O presidente Luiz Inácio Lula da Silva (PT) indicou, nesta quinta-feira (20), o advogado-geral da União, Jorge Messias, para o cargo de ministro do Supremo Tribunal Federal (STF). Para assumir a função, Messias ainda deverá ser sabatinado pela Comissão de Constituição e Justiça (CCJ) do Senado e ter o nome aprovado pelo plenário da Casa. São necessários, ao menos, 41 votos favoráveis.
Caso seja confirmado pelos senadores, Messias ocupará a vaga aberta após o ministro Luís Roberto Barroso anunciar a antecipação de sua aposentadoria.
QUEM É O INDICADO?
Atual advogado-geral da União, Jorge Rodrigo Araújo Messias, de 45 anos, é natural de Pernambuco e integra o governo desde o início da terceira gestão Lula, em 2023.

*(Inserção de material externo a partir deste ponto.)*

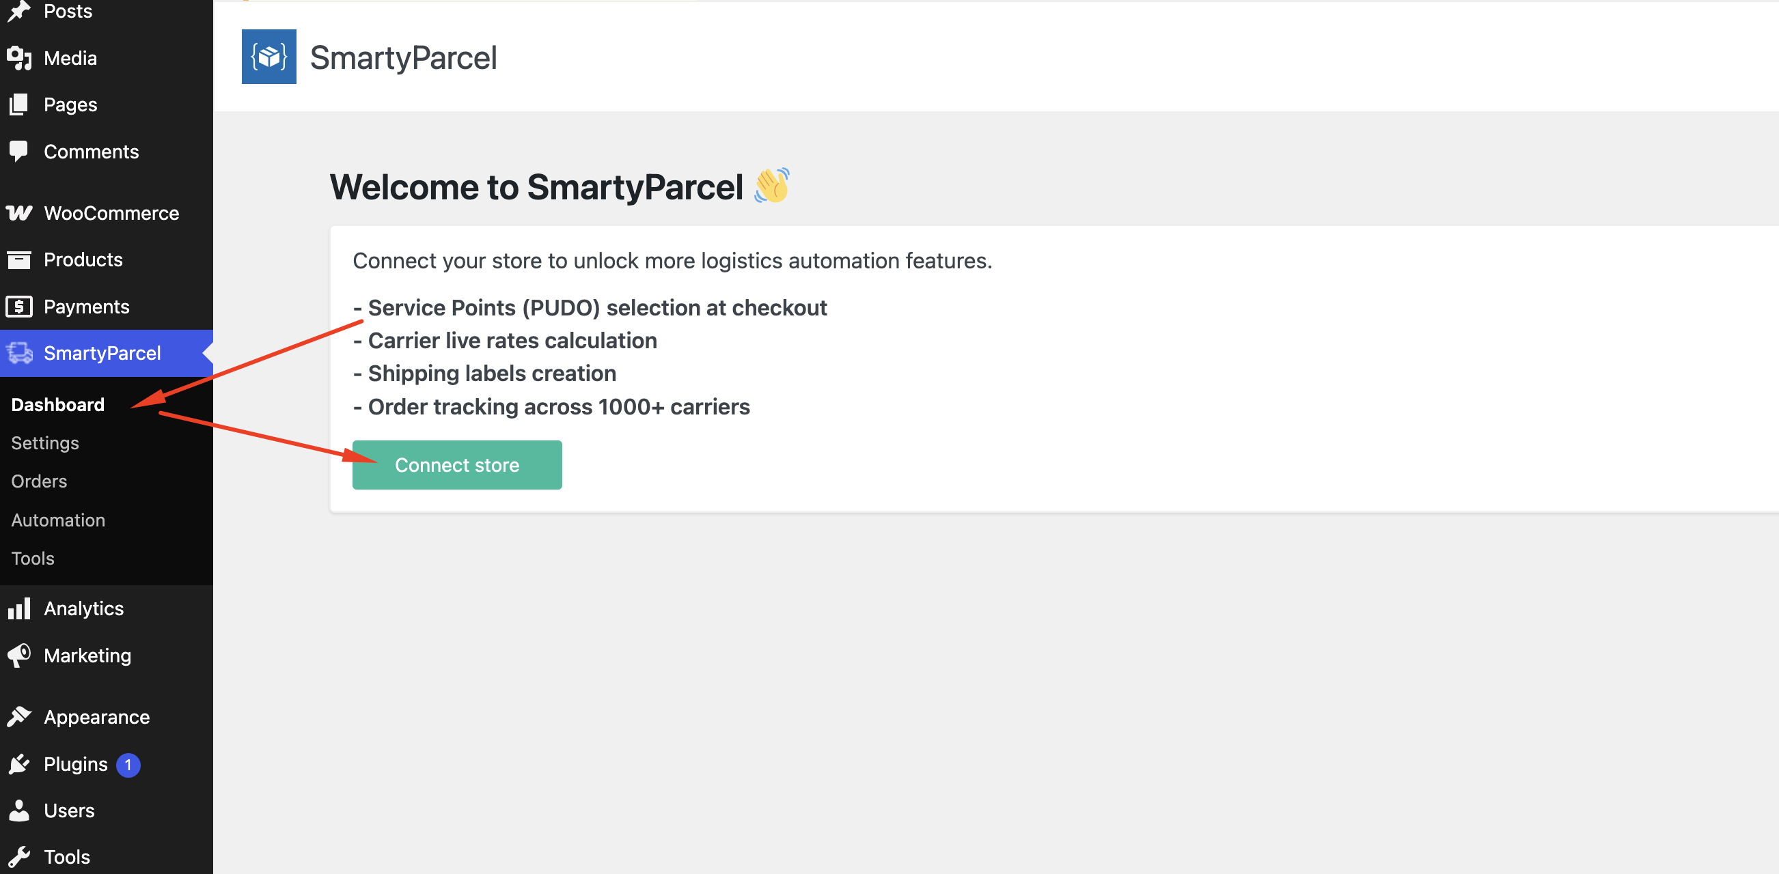Click the SmartyParcel blue box logo
1779x874 pixels.
tap(269, 57)
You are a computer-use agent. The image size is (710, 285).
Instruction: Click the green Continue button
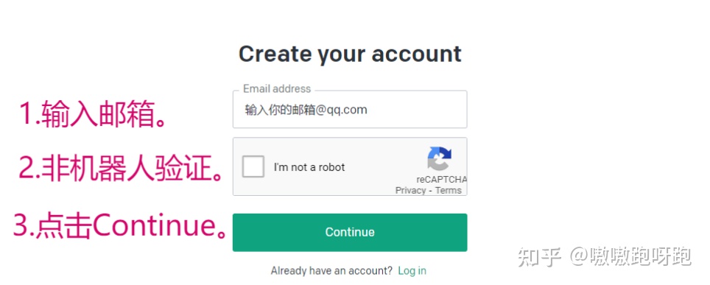pyautogui.click(x=350, y=233)
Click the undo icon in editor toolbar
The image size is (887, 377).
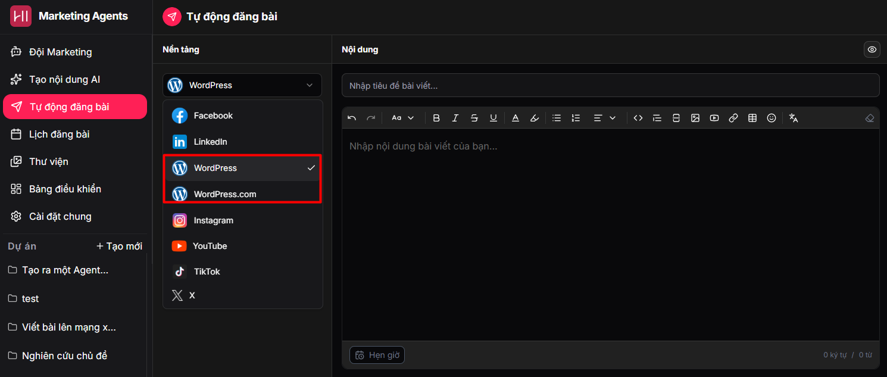(x=352, y=118)
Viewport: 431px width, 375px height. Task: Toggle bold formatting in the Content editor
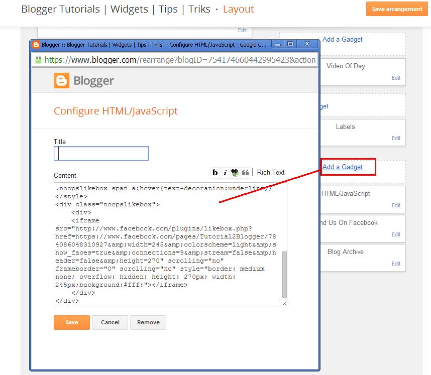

Principais pontos da trajetória:
• Tomou posse na AGU em 2023, no início do governo Lula, após integrar a equipe de transição;
• Servidor público desde 2007, com passagens pelo Banco Central e pelo BNDES;
• É considerado um nome de confiança de Lula, com apoio de ministros do PT e da ala palaciana;
• Mantém relação próxima e leal com o presidente desde o governo Dilma Rousseff.
CARREIRA DE MESSIAS
Graduado em Direito pela Universidade Federal de Pernambuco (UFPE) em 2003, é mestre (2018) e doutor (2024) pela Universidade de Brasília (UnB). Ingressou na Advocacia-Geral da União em 2007 como procurador da Fazenda Nacional, atuando na cobrança de dívidas fiscais.
Ao longo da carreira, exerceu cargos estratégicos no Executivo: subchefe para Assuntos Jurídicos da Presidência (2015-2016); secretário de Regulação e Supervisão da Educação Superior no Ministério da Educação (2012-2014); e consultor jurídico nos ministérios da Educação e da Ciência, Tecnologia e Inovação (2011-2012). Também foi procurador do Banco Central (2006-2007) e conselheiro fiscal do BNDES em 2016.
TRANSIÇÃO E GOVERNO LULA
Em 2022, integrou a equipe de transição do então presidente eleito. Foi anunciado para o comando da AGU em dezembro daquele ano e tomou posse em janeiro de 2023. A instituição é responsável pela assessoria jurídica da Presidência e pela representação da União no STF.